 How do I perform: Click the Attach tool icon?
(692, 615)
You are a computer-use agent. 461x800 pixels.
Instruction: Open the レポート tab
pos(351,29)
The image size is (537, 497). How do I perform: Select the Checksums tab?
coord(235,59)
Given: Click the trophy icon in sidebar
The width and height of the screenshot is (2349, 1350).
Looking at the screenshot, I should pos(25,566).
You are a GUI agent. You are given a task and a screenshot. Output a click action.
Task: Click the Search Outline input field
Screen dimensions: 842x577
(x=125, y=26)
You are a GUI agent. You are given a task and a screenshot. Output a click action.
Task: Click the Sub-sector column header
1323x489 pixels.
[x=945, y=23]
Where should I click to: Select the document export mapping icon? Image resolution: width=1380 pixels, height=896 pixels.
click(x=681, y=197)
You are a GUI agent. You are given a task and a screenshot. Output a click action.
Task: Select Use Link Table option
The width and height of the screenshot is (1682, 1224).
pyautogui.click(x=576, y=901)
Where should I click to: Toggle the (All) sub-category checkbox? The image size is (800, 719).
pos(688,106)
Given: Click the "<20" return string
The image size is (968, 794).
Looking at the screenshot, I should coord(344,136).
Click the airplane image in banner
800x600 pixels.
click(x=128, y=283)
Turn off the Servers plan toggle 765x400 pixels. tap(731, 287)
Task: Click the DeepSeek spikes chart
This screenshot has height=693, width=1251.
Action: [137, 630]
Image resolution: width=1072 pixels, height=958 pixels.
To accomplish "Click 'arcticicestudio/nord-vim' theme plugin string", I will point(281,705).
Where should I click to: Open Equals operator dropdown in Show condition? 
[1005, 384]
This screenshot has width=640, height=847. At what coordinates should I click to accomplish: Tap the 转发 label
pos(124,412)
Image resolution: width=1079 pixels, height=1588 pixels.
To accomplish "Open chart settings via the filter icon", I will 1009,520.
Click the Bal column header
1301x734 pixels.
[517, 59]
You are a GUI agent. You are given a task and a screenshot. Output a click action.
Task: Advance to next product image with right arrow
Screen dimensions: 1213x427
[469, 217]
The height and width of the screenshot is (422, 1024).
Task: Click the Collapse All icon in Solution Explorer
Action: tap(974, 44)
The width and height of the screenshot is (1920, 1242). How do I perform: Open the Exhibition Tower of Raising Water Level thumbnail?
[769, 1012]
______________________________
# WHAT IS ASKED
Repeat the lines of the listing word for word, starting at the line that contains "Where should I click to: Open" and ending at the final line of the listing, both included.

# ANSWER TO THE EXERCISE
Where should I click to: Open Equals operator dropdown in Show condition? 
[1005, 384]
This screenshot has width=640, height=847. At what coordinates should I click to accomplish: Tap the 转发 label
pos(124,412)
Image resolution: width=1079 pixels, height=1588 pixels.
To accomplish "Open chart settings via the filter icon", I will 1009,520.
Click the Bal column header
1301x734 pixels.
[517, 59]
You are a GUI agent. You are given a task and a screenshot. Output a click action.
Task: Advance to next product image with right arrow
Screen dimensions: 1213x427
[469, 217]
The height and width of the screenshot is (422, 1024).
Task: Click the Collapse All icon in Solution Explorer
Action: tap(974, 44)
The width and height of the screenshot is (1920, 1242). How do I perform: Open the Exhibition Tower of Raising Water Level thumbnail?
[769, 1012]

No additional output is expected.